La diffida prevista per gli internati viene firmata da Moscato davanti al podestà di Sant'Agata Feltria, Bellocchi, il 10 ottobre 1941, previa lettura delle prescrizioni. Fra queste, l'obbligo di presentarsi all'appello nelle ore prestabilite dall'autorità, di non allontanarsi dal centro abitato ad una distanza di un chilometro sulle tre strade d'accesso, e di non uscire prima dell'alba né rincasare dopo l'Ave Maria.
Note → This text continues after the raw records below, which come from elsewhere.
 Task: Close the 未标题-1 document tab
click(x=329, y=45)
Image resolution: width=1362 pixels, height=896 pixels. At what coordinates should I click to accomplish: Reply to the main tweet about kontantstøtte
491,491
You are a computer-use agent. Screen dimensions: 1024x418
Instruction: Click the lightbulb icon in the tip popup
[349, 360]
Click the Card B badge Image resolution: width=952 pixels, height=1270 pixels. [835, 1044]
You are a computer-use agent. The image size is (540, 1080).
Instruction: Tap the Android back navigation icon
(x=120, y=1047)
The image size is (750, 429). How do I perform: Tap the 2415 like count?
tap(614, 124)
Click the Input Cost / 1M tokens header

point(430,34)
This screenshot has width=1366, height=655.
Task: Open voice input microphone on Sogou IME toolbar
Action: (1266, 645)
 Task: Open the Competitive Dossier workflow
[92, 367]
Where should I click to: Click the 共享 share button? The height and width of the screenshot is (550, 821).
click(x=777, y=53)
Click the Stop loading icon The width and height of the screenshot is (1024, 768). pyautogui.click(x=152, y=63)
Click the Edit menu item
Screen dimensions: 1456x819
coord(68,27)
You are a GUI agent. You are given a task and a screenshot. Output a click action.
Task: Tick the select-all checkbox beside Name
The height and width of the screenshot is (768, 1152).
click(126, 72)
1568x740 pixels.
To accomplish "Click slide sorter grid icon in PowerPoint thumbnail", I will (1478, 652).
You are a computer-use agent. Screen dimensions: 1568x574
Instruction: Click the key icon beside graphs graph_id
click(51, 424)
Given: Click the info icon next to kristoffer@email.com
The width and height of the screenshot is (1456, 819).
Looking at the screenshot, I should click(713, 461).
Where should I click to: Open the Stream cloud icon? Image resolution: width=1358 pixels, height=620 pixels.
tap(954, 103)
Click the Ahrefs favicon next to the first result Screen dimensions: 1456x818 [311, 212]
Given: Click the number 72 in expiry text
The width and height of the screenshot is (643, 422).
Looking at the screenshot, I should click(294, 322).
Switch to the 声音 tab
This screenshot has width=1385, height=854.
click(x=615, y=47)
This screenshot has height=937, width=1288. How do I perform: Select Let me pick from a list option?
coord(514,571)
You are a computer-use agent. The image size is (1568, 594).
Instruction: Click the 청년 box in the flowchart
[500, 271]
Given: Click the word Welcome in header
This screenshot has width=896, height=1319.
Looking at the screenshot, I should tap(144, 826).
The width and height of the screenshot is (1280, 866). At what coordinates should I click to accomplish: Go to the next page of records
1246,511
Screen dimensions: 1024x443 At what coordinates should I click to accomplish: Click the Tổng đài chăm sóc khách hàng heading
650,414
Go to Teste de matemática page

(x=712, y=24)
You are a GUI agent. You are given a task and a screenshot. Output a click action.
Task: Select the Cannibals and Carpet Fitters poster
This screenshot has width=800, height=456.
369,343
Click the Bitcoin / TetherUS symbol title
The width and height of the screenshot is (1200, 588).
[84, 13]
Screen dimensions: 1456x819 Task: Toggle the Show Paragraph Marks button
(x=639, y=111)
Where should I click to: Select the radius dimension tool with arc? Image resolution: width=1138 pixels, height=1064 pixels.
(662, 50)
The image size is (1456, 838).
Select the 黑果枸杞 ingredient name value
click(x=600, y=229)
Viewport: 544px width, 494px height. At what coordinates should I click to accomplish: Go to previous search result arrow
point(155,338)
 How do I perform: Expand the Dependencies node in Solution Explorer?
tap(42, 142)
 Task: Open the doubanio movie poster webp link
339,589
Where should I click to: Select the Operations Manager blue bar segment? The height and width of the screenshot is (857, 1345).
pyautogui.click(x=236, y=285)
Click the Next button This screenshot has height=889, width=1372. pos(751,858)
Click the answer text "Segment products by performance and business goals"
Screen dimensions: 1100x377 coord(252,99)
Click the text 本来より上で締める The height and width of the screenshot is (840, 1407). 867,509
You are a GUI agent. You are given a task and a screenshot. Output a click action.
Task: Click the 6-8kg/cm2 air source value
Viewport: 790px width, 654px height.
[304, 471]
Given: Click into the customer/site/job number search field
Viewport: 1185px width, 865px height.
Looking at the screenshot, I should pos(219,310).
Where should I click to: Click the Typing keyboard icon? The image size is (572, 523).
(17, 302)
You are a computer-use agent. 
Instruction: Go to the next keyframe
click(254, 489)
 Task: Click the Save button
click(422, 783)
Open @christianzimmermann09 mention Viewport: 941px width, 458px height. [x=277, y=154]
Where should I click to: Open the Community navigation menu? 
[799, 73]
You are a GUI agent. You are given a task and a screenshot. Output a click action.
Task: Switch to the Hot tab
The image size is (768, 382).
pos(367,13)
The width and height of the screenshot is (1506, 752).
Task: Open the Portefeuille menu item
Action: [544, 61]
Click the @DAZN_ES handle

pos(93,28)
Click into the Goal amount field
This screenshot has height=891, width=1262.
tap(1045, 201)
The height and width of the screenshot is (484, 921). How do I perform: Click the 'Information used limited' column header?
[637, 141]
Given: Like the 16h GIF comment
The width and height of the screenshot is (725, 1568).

Intanto la condizione di ozio forzato, unita alle ristrettezze economiche, costituisce una pena che traspare nelle lettere, per lui come per altri internati. Per questo Aldo chiede di poter lavorare, essendo pratico di contabilità e di scrittura a macchina. Tuttavia, sembra che la richiesta non venga accolta, anche a detta di un testimone locale.
Il ritorno a Livorno è osteggiato dalle autorità, essendo egli inviso “specialmente agli squadristi”. Moscato chiede allora il trasferimento a Firenze e quando nel dicembre ’42 è prosciolto per atto di clemenza del duce, viene mandato obbligatoriamente nel capoluogo toscano.
Il testimone a cui abbiamo appena fatto cenno, Corrado Montironi, riferisce che l'internato per un periodo era alloggiato presso suo zio Augusto. Lo ricorda come una brava persona e un antifascista. Non lavorava, per il semplice fatto che non gli era permesso fare nulla.
Si rividero più avanti nel tempo a Firenze, dove Corrado era stato inviato in servizio militare, mentre Aldo ormai ci viveva. Il testimone ha in mente che in casa dell'ex internato era appesa una benemerenza a suo nome come pilota della Prima Guerra Mondiale. La loro amicizia fu provvidenziale dopo l'otto settembre '43 quando Corrado e un altro soldato fuggirono dalla caserma. Si rifugiarono proprio da Aldo Moscato che li rifornì di abiti "borghesi" e li indirizzò verso una via ferroviaria secondaria alla volta di Rimini. Dopo la Liberazione, Aldo fece visita a Corrado a Sant'Agata Feltria.
L'ex internato non tornò più a Livorno. Rimase a Firenze fino alla morte, avvenuta il 26 aprile 1987, all'età di 92 anni. Per altre notizie si può vedere Con foglio di via, citato nelle fonti pubblicate.